The Red River (simplified Chinese: 红河; traditional Chinese: 紅河; pinyin: Hóng Hé; Vietnamese: Sông Hồng), also known as the Hồng Hà and Sông Cái (lit. “Mother River”) in Vietnamese and the Yuan River (元江, Yuán Jiāng) in Chinese, is a river that flows from Yunnan in Southwest China through northern Vietnam to the Gulf of Tonkin. According to C. Michael Hogan, the associated Red River Fault was instrumental in forming the entire South China Sea at least as early as 37 million years before present.

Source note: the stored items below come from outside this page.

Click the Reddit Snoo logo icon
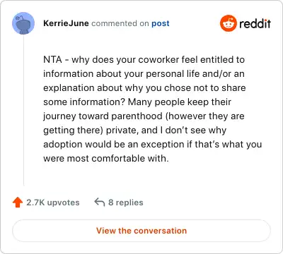This screenshot has width=283, height=254. [x=229, y=23]
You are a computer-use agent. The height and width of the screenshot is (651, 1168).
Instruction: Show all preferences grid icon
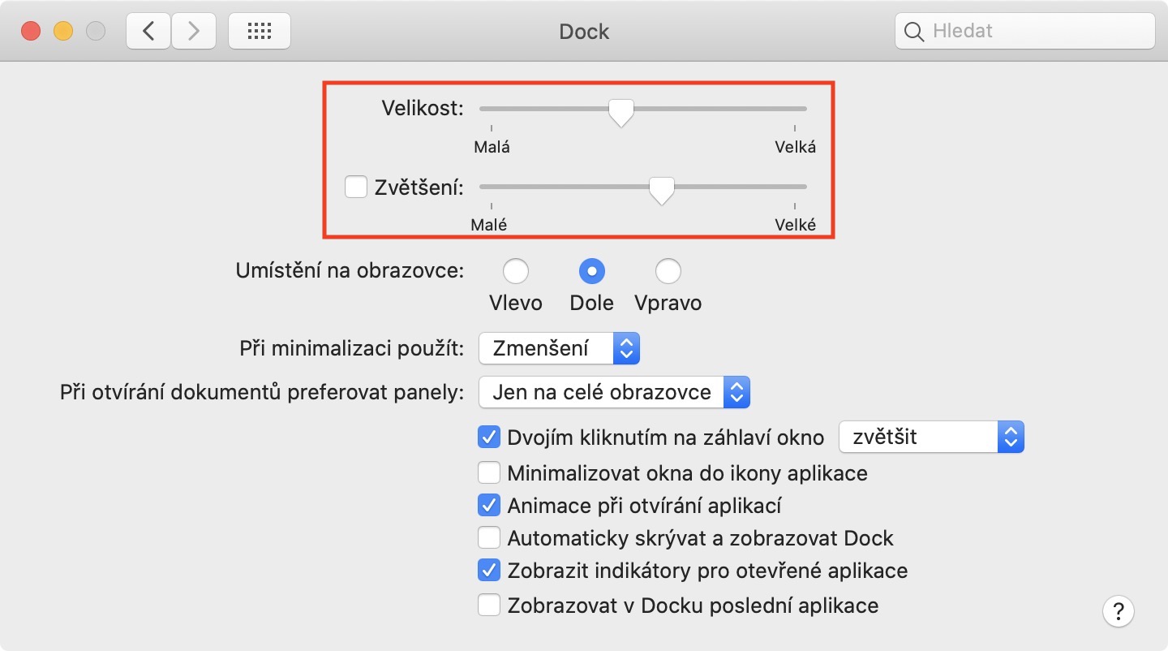(259, 32)
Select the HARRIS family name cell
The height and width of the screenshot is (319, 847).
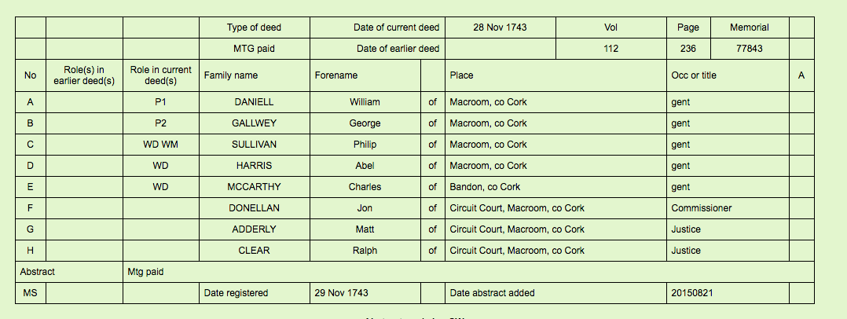[254, 166]
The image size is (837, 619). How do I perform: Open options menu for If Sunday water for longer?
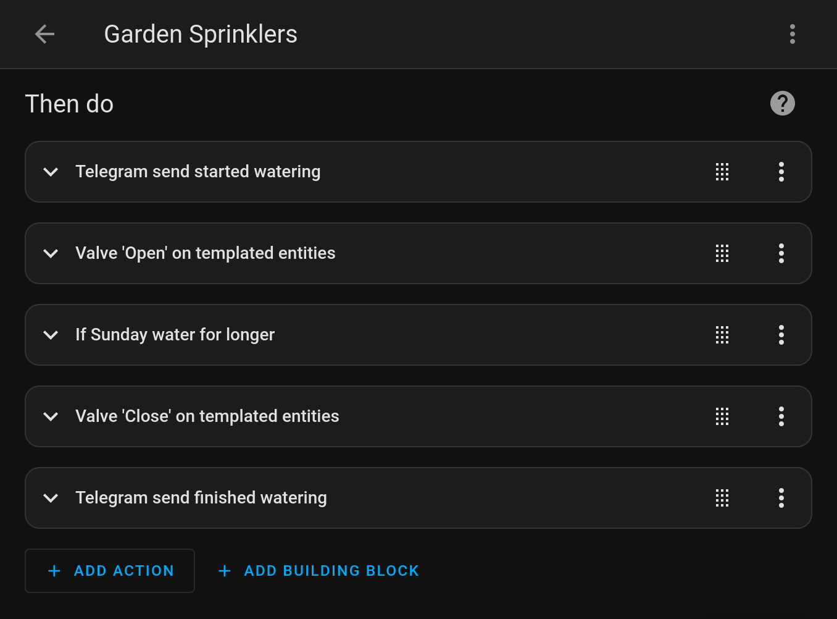click(781, 335)
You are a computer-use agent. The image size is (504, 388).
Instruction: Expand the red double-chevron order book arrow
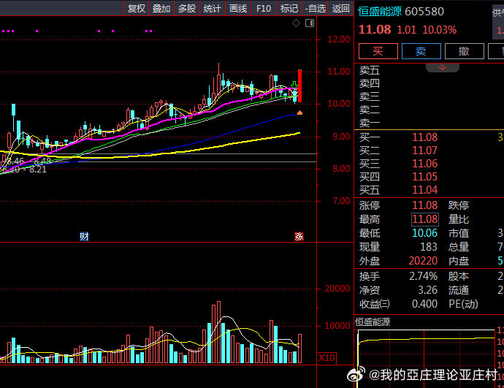point(441,67)
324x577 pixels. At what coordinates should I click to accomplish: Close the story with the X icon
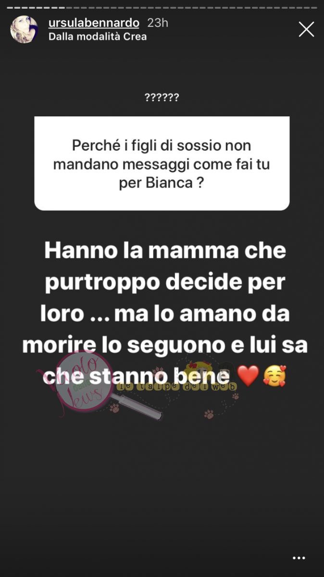pos(306,29)
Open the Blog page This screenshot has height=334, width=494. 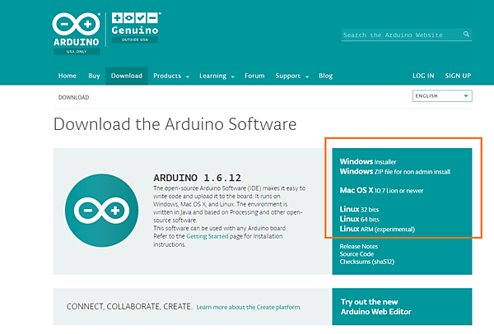pos(325,76)
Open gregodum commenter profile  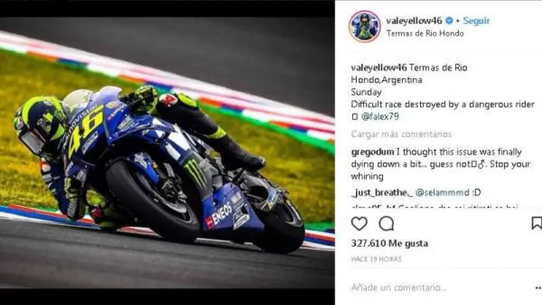pyautogui.click(x=372, y=152)
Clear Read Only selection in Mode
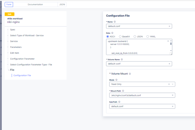The width and height of the screenshot is (195, 130). 169,84
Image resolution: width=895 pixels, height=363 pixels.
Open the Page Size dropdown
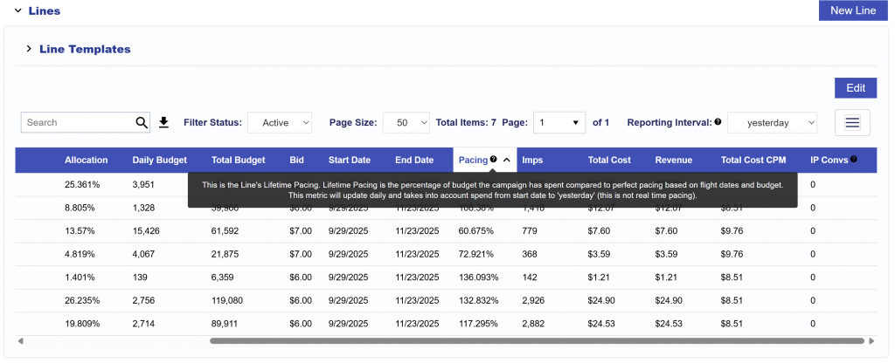click(x=407, y=123)
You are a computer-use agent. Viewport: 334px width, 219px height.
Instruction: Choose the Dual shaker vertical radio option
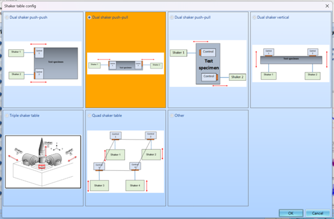coord(255,18)
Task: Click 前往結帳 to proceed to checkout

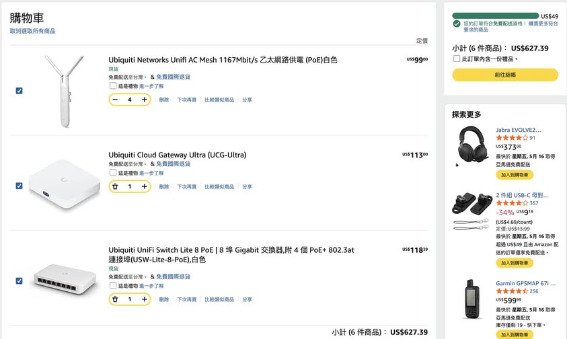Action: pyautogui.click(x=504, y=75)
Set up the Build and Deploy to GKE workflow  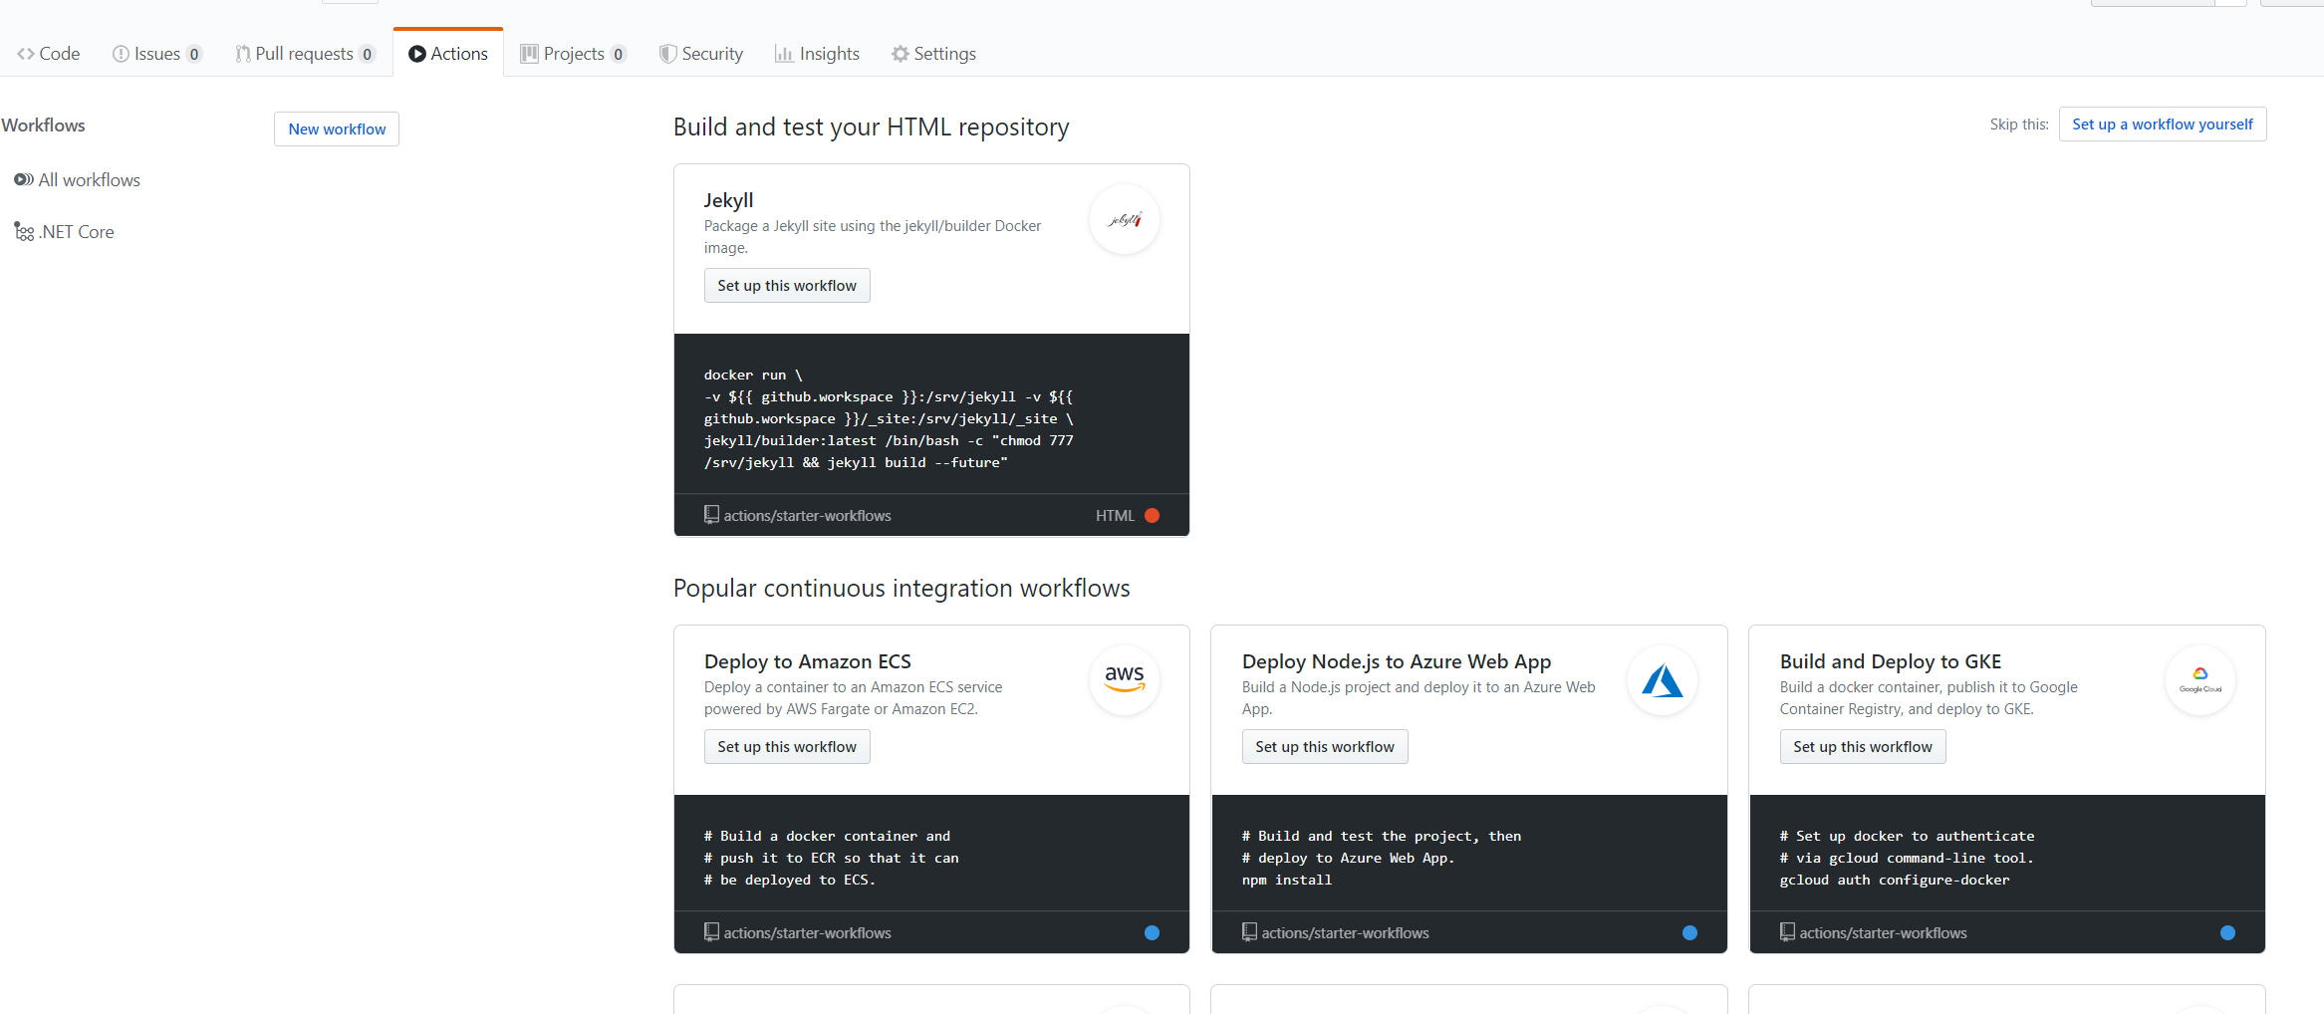[x=1862, y=747]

The Red River begins in China‘s Yunnan province in the mountains south of Dali. It flows generally southeastward, passing through Dai ethnic minority areas before leaving China through Yunnan’s Honghe Autonomous Prefecture. It enters Vietnam at Lào Cai Province. It forms a portion of the international border between China and Vietnam. The river, known as Thao River for this upper stretch, continues its southeasterly course through northwestern Vietnam before emerging from the mountains to reach the midlands. Its main tributaries, the Black River (Da River) and Lô River join in to form the very broad Hồng near Việt Trì, Phu Tho Province. Downstream from Việt Trì, the river and its many distributaries spread out to form the Red River Delta. The Red River flows past the Vietnamese capital Hanoi before emptying into the Gulf of Tonkin.
The reddish-brown heavily silt-laden water gives the river its name. The red river has a reddish-brown tint to the river because of the silt. The Red River is notorious for its violent floods with its seasonally wide volume fluctuations. The delta is a major agricultural area of Vietnam with vast area devoted to rice. The land is protected by an elaborate network of dikes and levees.